Problem statement | Go through the data below and return each line where the string "green" appears.

Stored items:
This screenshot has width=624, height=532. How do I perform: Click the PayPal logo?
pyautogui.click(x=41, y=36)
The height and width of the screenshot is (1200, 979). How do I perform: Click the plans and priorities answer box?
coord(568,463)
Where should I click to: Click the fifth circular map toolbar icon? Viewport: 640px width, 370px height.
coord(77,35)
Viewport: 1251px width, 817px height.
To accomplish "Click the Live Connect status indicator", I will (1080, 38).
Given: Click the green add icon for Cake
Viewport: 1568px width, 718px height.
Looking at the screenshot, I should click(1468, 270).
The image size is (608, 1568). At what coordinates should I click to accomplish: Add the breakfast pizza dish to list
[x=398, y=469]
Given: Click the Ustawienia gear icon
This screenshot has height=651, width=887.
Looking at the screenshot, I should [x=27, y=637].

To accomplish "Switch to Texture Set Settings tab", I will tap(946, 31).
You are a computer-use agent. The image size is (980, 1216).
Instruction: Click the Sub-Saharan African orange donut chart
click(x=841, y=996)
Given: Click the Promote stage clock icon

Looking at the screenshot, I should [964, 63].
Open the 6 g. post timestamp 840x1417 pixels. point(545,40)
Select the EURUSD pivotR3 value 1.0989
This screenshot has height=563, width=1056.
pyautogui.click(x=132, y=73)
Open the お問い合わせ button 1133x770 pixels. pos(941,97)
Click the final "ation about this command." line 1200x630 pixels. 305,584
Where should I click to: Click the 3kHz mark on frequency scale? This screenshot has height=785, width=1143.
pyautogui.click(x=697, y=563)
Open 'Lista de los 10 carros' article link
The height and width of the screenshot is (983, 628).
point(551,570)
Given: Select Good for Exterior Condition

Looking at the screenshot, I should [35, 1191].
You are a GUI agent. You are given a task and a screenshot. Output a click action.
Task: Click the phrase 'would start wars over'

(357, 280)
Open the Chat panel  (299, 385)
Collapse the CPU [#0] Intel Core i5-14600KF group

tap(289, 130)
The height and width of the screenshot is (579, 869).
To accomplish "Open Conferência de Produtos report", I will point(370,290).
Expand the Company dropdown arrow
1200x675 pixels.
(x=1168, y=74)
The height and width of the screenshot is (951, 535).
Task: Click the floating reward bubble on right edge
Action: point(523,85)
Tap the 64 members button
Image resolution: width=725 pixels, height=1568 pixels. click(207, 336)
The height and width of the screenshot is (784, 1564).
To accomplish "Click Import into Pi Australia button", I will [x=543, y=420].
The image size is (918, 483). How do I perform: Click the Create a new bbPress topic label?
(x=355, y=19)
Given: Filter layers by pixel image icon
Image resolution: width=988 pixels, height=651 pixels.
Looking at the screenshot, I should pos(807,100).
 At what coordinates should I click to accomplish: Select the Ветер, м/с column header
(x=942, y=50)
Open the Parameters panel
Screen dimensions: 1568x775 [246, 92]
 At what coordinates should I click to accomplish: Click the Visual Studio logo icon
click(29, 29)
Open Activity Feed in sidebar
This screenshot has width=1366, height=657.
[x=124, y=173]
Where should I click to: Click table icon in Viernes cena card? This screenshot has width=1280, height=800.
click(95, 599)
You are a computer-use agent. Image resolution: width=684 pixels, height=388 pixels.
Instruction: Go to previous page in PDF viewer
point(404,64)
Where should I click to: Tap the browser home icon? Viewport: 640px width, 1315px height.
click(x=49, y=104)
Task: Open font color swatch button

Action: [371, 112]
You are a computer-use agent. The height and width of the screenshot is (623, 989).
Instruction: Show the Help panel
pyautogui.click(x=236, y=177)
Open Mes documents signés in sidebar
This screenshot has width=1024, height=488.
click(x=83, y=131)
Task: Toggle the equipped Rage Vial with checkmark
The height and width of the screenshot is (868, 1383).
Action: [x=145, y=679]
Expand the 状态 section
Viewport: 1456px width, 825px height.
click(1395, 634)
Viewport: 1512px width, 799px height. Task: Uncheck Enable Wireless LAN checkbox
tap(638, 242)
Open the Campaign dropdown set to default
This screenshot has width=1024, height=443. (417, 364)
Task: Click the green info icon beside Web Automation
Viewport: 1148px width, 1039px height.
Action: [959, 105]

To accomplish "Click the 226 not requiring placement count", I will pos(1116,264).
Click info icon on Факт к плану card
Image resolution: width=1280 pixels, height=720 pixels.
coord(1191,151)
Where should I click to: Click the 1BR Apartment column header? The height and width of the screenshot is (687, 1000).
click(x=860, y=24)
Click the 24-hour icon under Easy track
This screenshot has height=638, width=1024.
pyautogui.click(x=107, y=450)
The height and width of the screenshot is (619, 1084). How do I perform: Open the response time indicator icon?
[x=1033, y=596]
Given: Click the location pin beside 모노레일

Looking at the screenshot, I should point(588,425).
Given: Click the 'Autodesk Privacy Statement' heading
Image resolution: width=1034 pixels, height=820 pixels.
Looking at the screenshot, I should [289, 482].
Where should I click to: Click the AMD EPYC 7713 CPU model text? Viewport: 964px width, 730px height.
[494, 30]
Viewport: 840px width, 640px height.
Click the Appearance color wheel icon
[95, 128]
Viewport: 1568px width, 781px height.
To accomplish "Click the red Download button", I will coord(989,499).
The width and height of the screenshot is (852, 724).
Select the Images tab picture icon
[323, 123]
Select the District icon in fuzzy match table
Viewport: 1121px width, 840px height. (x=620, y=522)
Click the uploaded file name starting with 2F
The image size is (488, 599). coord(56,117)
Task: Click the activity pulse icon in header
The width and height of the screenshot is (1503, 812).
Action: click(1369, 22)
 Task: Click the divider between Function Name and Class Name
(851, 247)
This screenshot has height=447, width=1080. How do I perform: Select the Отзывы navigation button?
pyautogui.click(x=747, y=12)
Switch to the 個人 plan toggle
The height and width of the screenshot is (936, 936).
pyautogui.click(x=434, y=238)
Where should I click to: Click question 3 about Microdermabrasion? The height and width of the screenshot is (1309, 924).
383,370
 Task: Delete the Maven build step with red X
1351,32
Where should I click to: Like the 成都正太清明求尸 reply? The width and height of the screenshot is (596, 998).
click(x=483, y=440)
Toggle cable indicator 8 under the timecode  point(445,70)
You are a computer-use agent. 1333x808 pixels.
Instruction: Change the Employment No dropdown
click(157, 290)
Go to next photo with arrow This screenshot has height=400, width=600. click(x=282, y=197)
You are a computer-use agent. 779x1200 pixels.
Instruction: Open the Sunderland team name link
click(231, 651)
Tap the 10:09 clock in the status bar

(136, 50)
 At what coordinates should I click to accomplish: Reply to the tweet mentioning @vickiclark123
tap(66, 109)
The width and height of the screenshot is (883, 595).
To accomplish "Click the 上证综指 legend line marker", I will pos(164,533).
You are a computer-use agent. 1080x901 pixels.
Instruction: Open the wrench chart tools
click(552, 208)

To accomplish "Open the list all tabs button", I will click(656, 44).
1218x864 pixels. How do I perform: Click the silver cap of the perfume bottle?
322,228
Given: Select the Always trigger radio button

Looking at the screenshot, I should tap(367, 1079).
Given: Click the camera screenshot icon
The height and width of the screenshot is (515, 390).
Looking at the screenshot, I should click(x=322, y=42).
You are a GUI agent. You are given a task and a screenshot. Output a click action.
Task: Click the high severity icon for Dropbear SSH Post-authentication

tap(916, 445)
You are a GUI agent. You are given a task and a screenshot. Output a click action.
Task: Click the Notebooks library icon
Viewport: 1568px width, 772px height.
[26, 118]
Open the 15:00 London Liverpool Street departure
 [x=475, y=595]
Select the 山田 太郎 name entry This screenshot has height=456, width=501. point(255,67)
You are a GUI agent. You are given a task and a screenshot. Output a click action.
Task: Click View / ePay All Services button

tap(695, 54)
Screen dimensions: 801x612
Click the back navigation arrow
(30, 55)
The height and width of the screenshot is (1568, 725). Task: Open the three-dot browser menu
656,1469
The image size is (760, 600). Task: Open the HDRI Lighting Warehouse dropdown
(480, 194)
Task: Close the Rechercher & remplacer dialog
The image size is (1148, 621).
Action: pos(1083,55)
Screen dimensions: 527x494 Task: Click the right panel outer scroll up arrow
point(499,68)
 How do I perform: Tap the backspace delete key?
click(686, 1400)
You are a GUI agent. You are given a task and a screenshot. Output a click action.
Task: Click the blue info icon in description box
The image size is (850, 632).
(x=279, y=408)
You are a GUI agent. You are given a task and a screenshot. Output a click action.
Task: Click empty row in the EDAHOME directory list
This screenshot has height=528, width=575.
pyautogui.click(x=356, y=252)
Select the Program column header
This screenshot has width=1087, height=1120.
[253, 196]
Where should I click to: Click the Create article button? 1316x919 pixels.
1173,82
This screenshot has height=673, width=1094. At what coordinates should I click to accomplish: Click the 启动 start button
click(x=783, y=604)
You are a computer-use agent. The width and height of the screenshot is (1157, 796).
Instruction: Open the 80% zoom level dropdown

Written solution |
Given: Click the green add icon for Cake
Task: Click the green info icon beside Web Automation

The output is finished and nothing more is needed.